AS a professional theatre director, Joe Douglas should know a good story when he sees one.
So when that story involves himself, he saw the potential for a theatre show.
He is not the only one to recognise how good a story it was.
When Douglas’s one-man show Educating Ronnie made its debut at the Edinburgh Fringe last year, it was rewarded with a Fringe First Award.
It is a story that covers 10 years, thousands of miles and thousands of pounds as Douglas examines the long term repercussions of his decision to support a young African student.
However, it was a story that even some of Douglas’s nearest and dearest did not know about until he put it on a public stage.
"That was really me telling this story for the first time," he said.
"Up until then, it’d kept it almost a secret. Even some of my family, when they came to see the play, were going: ‘What? We didn’t know anything about this!’"
It a story that Douglas knew would resonate with others, taking in issues on Third World development, First World guilt and trying to do the right thing — but not always getting it right.
"The thing that makes it most interesting is that I am there telling the story," he said.
"That adds another layer to it. A lot of people don’t really believe that sort of thing can happen unless they know a country like Uganda."
The story began in 2002 when 18-year old Douglas left Britain for a six-week African adventure.
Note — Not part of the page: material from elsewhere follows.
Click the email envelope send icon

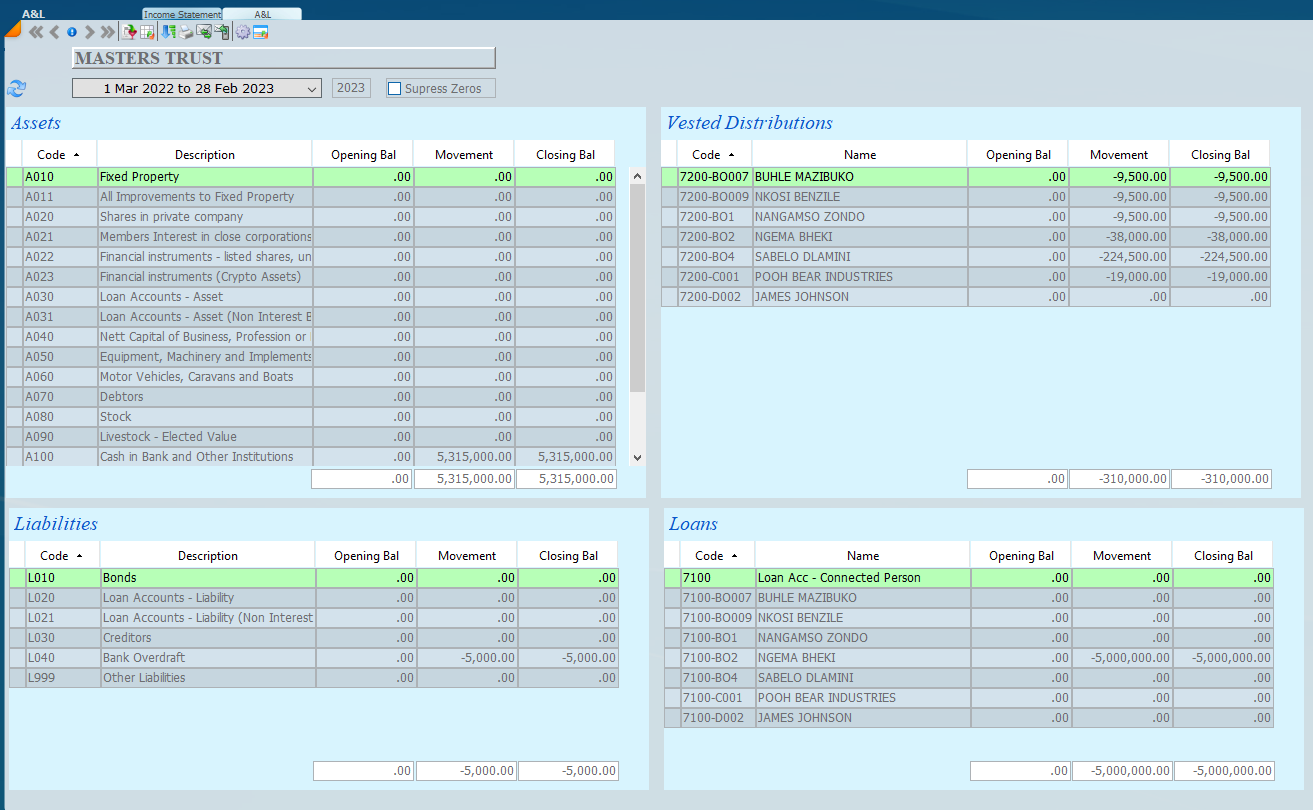[203, 33]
He chose Uganda because his aunt worked for a charity there and it was in Uganda that he met 16-year old Ronnie.
"Ronnie lived in the village where my auntie did," he explained.
"Ronnie had this certain glint in his eye. I think he was also pleased that I was a boy because most charities seemed to send out girls to work in Uganda. He played football together and he took me to meet his family."
After six weeks of safaris, white water rafting and other typical gap student experiences, Douglas returned to the UK, but once he was back in Britain, he received a text from Ronnie.
"Even back in 2002 the proliferation of mobile phones in Uganda was massive," Douglas added.
"Because of the lack of infrastructure and land lines, when mobile phones came out they were really popular with anyone who could afford them."
The short message was to have a far reaching effect on Douglas.
It read: "Brother, my sponsor has pulled out on me and I want to stay in school. Can you help? Ronnie x."
For Douglas, who had been struck by how privileged he was as a European teenager in comparison with the young people he met in Africa, it was an appeal he could turn down, calculating —in true student manner — how many pints of beer per week Ronnie’s initially modest request would cost him.
However, the requests kept coming and Douglas found that he was not only supporting himself, but Ronnie.
"Unlike most of my friends, I never went to a music festival, for example," he said.
"I was sending my spare money away to Ronnie. Part of the show focuses on my relationship with my partner. She took on a lot of the emotional burden of what was going on and at times I was supported financially by her.
"There were also times when I had to ask other people for money. Ronnie had pressures from his family and they were being passed on to me, so I would pass them on to other people. And always at the back of my head, I would have this little bit of doubt: does he really need the money?"
Putting his experiences and questions on stage has helped Douglas take a fresh look at his decade long relationship with Ronnie — whom he has not seen since he left Uganda in 2002.
"The show is not therapy, but it has allowed me to reflect on what has happened," he said.
"The show is also about growing up. I’m now turning 30 and getting married and I think part of growing up is about hardening the heart and making the right decisions. I still want to support charity, but as I go forward, I think I’ll be more discriminating.
"Philanthropy is important and what is a relatively small sacrifice in my life makes a big difference in his."
Ronnie is aware of the play and has given Douglas his blessing to perform it, even if it does not always show Ronnie in a good light, though the success of the play has raised other issues.
"If I do the show again, I have to ask questions like how much money is Ronnie entitled to? It’s his story too," Douglas said.
"But the dream is to take the show to Uganda. It would be really interesting to perform it and have Ronnie and my auntie in the audience."
• Educating Ronnie, written and performed by Joe Douglas, is at the OneTouch Theare, Eden Court, Inverness, on Thursday 12th September and the Lemon Tree, Aberdeen, on Saturday 21st September.